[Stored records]

----

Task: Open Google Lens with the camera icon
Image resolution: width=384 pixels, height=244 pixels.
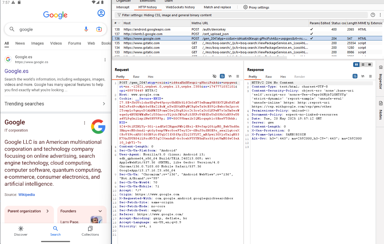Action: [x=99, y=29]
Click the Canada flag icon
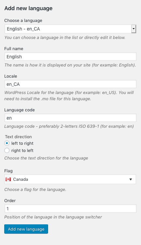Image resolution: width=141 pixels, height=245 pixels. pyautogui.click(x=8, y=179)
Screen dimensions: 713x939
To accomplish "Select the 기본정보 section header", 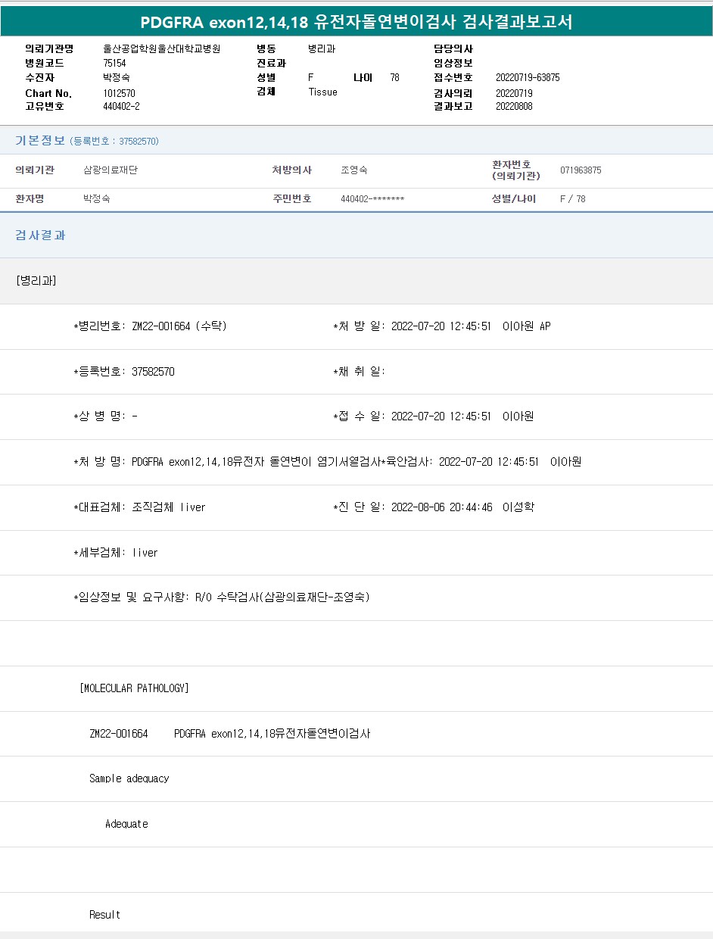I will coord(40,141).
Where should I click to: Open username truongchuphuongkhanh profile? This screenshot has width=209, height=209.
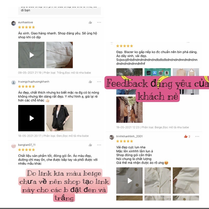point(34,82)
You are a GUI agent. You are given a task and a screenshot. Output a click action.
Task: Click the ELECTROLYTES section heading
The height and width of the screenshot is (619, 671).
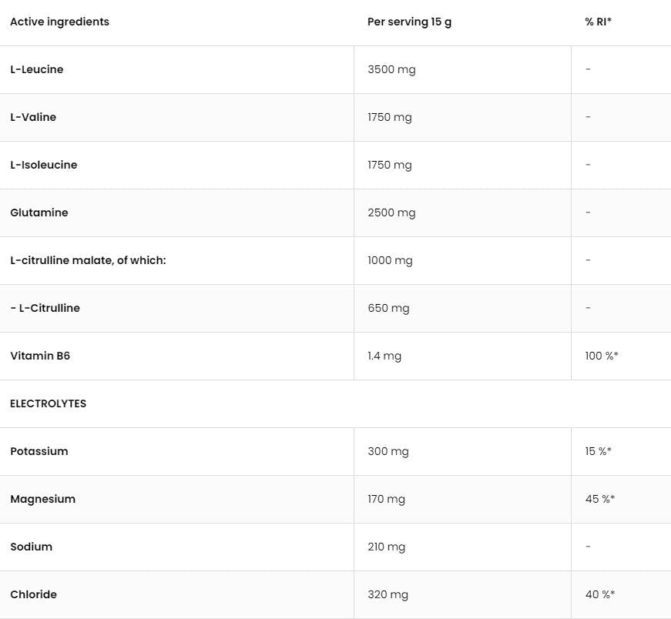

----

=== INSTRUCTION ===
Rewrite the lines starting at the one containing "Where should I" and ending at the last line, replacing "screenshot" with "image" and changing nothing else. Omit the pictures from your output.

=== TASK RESULT ===
Where should I click to: Open username truongchuphuongkhanh profile? This image has width=209, height=209.
point(34,82)
You are a GUI agent. You are given a task and a image. Output a click action.
Task: Click the ELECTROLYTES section heading
The height and width of the image is (619, 671).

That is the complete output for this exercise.